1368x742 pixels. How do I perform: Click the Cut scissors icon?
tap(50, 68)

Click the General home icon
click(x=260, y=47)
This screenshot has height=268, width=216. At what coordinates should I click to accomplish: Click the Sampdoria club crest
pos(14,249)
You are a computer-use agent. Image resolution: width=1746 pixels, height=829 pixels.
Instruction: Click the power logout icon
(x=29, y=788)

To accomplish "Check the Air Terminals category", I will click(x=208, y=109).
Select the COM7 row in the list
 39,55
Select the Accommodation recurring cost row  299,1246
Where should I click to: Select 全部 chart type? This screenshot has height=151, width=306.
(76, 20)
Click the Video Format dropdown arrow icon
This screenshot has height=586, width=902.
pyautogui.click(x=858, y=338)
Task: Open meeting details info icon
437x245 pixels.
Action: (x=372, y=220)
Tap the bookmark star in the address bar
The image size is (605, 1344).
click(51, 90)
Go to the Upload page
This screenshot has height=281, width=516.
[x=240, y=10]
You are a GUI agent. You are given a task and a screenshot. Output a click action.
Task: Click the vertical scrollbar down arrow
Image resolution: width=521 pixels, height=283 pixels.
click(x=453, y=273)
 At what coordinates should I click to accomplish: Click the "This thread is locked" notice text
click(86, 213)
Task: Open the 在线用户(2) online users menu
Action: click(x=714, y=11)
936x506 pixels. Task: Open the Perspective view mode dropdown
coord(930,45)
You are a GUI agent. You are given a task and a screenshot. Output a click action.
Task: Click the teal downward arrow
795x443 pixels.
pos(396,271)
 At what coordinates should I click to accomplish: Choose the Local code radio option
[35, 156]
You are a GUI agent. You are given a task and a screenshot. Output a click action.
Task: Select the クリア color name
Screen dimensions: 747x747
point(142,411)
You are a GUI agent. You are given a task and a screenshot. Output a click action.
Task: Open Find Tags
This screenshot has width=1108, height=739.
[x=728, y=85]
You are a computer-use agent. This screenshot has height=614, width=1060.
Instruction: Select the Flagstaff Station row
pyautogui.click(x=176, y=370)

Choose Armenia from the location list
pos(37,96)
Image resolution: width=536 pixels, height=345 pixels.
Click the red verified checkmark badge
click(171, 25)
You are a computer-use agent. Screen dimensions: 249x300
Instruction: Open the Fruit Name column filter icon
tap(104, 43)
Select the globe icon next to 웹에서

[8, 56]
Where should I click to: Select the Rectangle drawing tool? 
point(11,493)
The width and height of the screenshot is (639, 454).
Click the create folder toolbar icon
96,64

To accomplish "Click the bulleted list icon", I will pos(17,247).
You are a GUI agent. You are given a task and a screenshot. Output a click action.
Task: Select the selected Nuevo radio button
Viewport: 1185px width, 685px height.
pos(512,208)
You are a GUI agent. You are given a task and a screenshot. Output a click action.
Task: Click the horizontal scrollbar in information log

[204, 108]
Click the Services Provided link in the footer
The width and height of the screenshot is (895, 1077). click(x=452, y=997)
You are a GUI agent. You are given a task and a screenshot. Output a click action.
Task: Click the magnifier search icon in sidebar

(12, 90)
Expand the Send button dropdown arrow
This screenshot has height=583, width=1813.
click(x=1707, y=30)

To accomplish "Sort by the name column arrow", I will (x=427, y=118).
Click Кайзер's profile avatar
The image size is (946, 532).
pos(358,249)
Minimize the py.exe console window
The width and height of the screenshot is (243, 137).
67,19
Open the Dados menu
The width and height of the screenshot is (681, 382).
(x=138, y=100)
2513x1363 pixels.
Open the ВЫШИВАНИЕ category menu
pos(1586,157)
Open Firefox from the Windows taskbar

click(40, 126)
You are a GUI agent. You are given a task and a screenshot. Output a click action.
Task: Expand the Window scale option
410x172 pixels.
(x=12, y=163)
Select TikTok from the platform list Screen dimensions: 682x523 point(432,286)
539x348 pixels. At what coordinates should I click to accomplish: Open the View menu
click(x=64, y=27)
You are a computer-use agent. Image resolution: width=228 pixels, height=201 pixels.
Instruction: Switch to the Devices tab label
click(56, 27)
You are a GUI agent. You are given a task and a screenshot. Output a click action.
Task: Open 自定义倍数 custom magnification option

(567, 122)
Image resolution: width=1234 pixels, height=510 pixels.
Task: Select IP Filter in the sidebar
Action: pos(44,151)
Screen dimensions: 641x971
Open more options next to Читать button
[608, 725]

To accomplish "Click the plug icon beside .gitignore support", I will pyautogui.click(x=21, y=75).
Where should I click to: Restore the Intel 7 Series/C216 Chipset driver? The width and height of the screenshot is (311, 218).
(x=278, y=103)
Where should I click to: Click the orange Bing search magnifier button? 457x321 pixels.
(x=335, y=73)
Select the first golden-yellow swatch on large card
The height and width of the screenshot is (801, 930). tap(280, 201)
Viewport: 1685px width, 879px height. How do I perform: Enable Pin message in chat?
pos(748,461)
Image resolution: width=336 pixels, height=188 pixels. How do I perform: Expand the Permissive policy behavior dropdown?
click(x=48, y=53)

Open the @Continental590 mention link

Action item: From the records above, extract every entry verbatim.

Written solution:
1368x742 pixels. How do I perform: Click the Cut scissors icon?
tap(50, 68)

Click the General home icon
click(x=260, y=47)
This screenshot has height=268, width=216. At what coordinates should I click to accomplish: Click the Sampdoria club crest
pos(14,249)
You are a computer-use agent. Image resolution: width=1746 pixels, height=829 pixels.
Instruction: Click the power logout icon
(x=29, y=788)

To accomplish "Check the Air Terminals category", I will click(x=208, y=109).
Select the COM7 row in the list
 39,55
Select the Accommodation recurring cost row  299,1246
Where should I click to: Select 全部 chart type? This screenshot has height=151, width=306.
(76, 20)
Click the Video Format dropdown arrow icon
This screenshot has height=586, width=902.
pyautogui.click(x=858, y=338)
Task: Open meeting details info icon
437x245 pixels.
Action: (x=372, y=220)
Tap the bookmark star in the address bar
The image size is (605, 1344).
click(51, 90)
Go to the Upload page
This screenshot has height=281, width=516.
[x=240, y=10]
You are a GUI agent. You are given a task and a screenshot. Output a click action.
Task: Click the vertical scrollbar down arrow
Image resolution: width=521 pixels, height=283 pixels.
click(x=453, y=273)
 At what coordinates should I click to accomplish: Click the "This thread is locked" notice text
click(86, 213)
Task: Open the 在线用户(2) online users menu
Action: click(x=714, y=11)
936x506 pixels. Task: Open the Perspective view mode dropdown
coord(930,45)
You are a GUI agent. You are given a task and a screenshot. Output a click action.
Task: Click the teal downward arrow
795x443 pixels.
pos(396,271)
 At what coordinates should I click to accomplish: Choose the Local code radio option
[35, 156]
You are a GUI agent. You are given a task and a screenshot. Output a click action.
Task: Select the クリア color name
Screen dimensions: 747x747
point(142,411)
You are a GUI agent. You are given a task and a screenshot. Output a click action.
Task: Open Find Tags
This screenshot has width=1108, height=739.
[x=728, y=85]
You are a computer-use agent. This screenshot has height=614, width=1060.
Instruction: Select the Flagstaff Station row
pyautogui.click(x=176, y=370)

Choose Armenia from the location list
pos(37,96)
Image resolution: width=536 pixels, height=345 pixels.
Click the red verified checkmark badge
click(171, 25)
You are a computer-use agent. Screen dimensions: 249x300
Instruction: Open the Fruit Name column filter icon
tap(104, 43)
Select the globe icon next to 웹에서

[8, 56]
Where should I click to: Select the Rectangle drawing tool? 
point(11,493)
The width and height of the screenshot is (639, 454).
Click the create folder toolbar icon
96,64

To accomplish "Click the bulleted list icon", I will pos(17,247).
You are a GUI agent. You are given a task and a screenshot. Output a click action.
Task: Select the selected Nuevo radio button
Viewport: 1185px width, 685px height.
pos(512,208)
You are a GUI agent. You are given a task and a screenshot. Output a click action.
Task: Click the horizontal scrollbar in information log

[204, 108]
Click the Services Provided link in the footer
The width and height of the screenshot is (895, 1077). click(x=452, y=997)
You are a GUI agent. You are given a task and a screenshot. Output a click action.
Task: Click the magnifier search icon in sidebar

(12, 90)
Expand the Send button dropdown arrow
This screenshot has height=583, width=1813.
click(x=1707, y=30)

To accomplish "Sort by the name column arrow", I will (x=427, y=118).
Click Кайзер's profile avatar
The image size is (946, 532).
pos(358,249)
Minimize the py.exe console window
The width and height of the screenshot is (243, 137).
67,19
Open the Dados menu
The width and height of the screenshot is (681, 382).
(x=138, y=100)
2513x1363 pixels.
Open the ВЫШИВАНИЕ category menu
pos(1586,157)
Open Firefox from the Windows taskbar

click(40, 126)
You are a GUI agent. You are given a task and a screenshot. Output a click action.
Task: Expand the Window scale option
410x172 pixels.
(x=12, y=163)
Select TikTok from the platform list Screen dimensions: 682x523 point(432,286)
539x348 pixels. At what coordinates should I click to accomplish: Open the View menu
click(x=64, y=27)
You are a computer-use agent. Image resolution: width=228 pixels, height=201 pixels.
Instruction: Switch to the Devices tab label
click(56, 27)
You are a GUI agent. You are given a task and a screenshot. Output a click action.
Task: Open 自定义倍数 custom magnification option

(567, 122)
Image resolution: width=1234 pixels, height=510 pixels.
Task: Select IP Filter in the sidebar
Action: pos(44,151)
Screen dimensions: 641x971
Open more options next to Читать button
[608, 725]

To accomplish "Click the plug icon beside .gitignore support", I will pyautogui.click(x=21, y=75).
Where should I click to: Restore the Intel 7 Series/C216 Chipset driver? The width and height of the screenshot is (311, 218).
(x=278, y=103)
Where should I click to: Click the orange Bing search magnifier button? 457x321 pixels.
(x=335, y=73)
Select the first golden-yellow swatch on large card
The height and width of the screenshot is (801, 930). tap(280, 201)
Viewport: 1685px width, 879px height. How do I perform: Enable Pin message in chat?
pos(748,461)
Image resolution: width=336 pixels, height=188 pixels. How do I perform: Expand the Permissive policy behavior dropdown?
click(x=48, y=53)

Open the @Continental590 mention link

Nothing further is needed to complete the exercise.